***** Page excerpt *****

Greece Cautiously Edges Toward April 12 Schools Reopening

Αssociated Press

FILE- Pupils wearing a face mask to prevent the spread of coronavirus, go to their classroom at a primary school in Athens, Monday, Jan.11, 2021. (AP Photo/Thanassis Stavrakis)

ATHENS - After backing off from reopening schools amid fears that could spread a surging COVID-19 pandemic, Greece’s New Democracy government is tentatively planning to let them operate again April 12.

Minister of State Giorgos Geraptritis said that would happen if deemed safe by an advisory panel of doctors and scientists, and that students and staff would be required to take self-tests to show they aren’t infected.

“ The self-diagnosis tests have already reached the country and we estimate that all pharmacies in major cities will be supplied by tomorrow and all pharmacies across the country by the end of the week,” he told SKAI TV.

“I think that we will be able to open schools ... as they have been closed for a long time and this has a serious impact not just on the pupils’ mental health, but also on learning matters,” he added.

***** Material provided *****

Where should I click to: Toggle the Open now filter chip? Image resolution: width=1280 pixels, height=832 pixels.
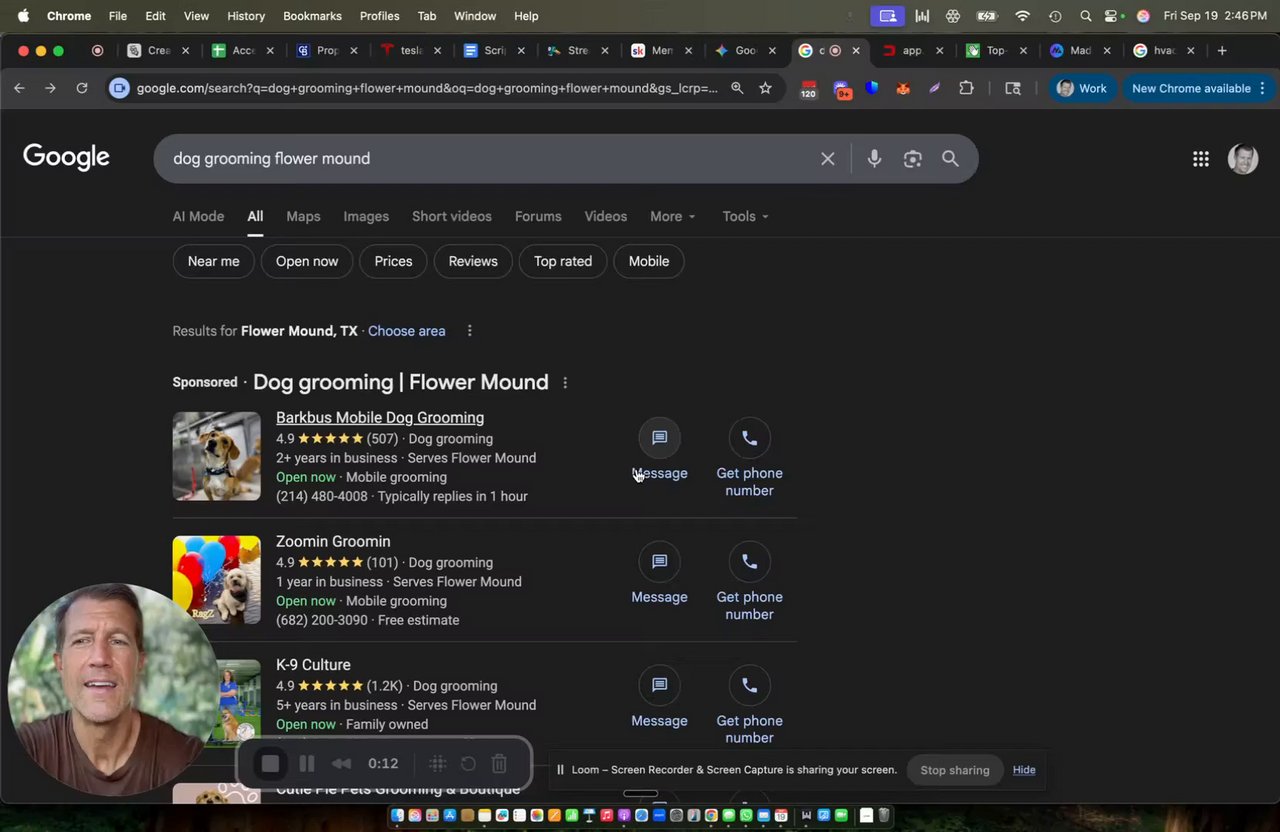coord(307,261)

*****
***** Material provided *****

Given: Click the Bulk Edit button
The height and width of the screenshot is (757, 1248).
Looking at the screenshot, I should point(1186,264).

*****

▶ **What you should do**:
In the article on Greece's school reopening, rewrite the passage from "FILE- Pupils wearing" to "they aren’t infected.", replacing "advisory panel" with "expert committee".

▶ **Answer section**:
FILE- Pupils wearing a face mask to prevent the spread of coronavirus, go to their classroom at a primary school in Athens, Monday, Jan.11, 2021. (AP Photo/Thanassis Stavrakis)

ATHENS - After backing off from reopening schools amid fears that could spread a surging COVID-19 pandemic, Greece’s New Democracy government is tentatively planning to let them operate again April 12.

Minister of State Giorgos Geraptritis said that would happen if deemed safe by an expert committee of doctors and scientists, and that students and staff would be required to take self-tests to show they aren’t infected.